Zukunft ist Bildung (3)

19. Juni 2016

Schulreform am Beispiel „Gemeinsame Schule der 10 – 14 Jährigen“

Die Diskussion um diese Schulform wird von manchen, auch so genannten Experten, im Stil der Auseinandersetzung um die Gesamtschulidee der 70er Jahre geführt. Sie hat aber mit dieser nichts gemeinsam, sondern ist eine Fortführung des an sich bewährten Modells der Volksschule. Ihr Kern ist die “innere Differenzierung“. Entsprechend ausgebildete Lehrerinnen und Lehrer fördern in entsprechend organisierten Unterrichtsmodellen Begabte, nehmen aber weniger talentierte Kinder mit auf den Bildungsweg. Was wir derzeit machen ist eine „äußere Differenzierung“ durch verschiedene Schulbezeichnungen, z.B das „Gymnasium“ mit einer scheinbaren Begabtenförderung. Dieses Modell entwickelt sich übrigens in (Groß)Städten immer mehr zu einer nivellierenden Gesamtschule mit sinkenden Bildungsergebnissen. Auf zunächst freilich noch scheinbar höherem Niveau.
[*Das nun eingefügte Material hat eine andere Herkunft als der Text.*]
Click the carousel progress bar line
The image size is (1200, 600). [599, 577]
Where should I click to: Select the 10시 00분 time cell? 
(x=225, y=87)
Wenn unsere Kinder um 20 Jahre länger Leben als die Erfinder unseres Schulsystems in der Mitte des vorigen Jahrhunderts, warum sollen sie dann nicht ein paar Jahre länger zur Schule gehen (und eventuell ein paar Jahre länger arbeiten)? Es gibt doch auch viel mehr zu wissen als früher.

Die Teilung kommt zu früh, that’s it. Niemand will das Gymnasium abschaffen, es soll nur später beginnen. Wann, darüber kann man diskutieren, auch darüber wie lange es dann dauern soll, aber nicht darüber, dass es in der aktuellen Form in der Pflichtschulzeit zu früh angeboten wird.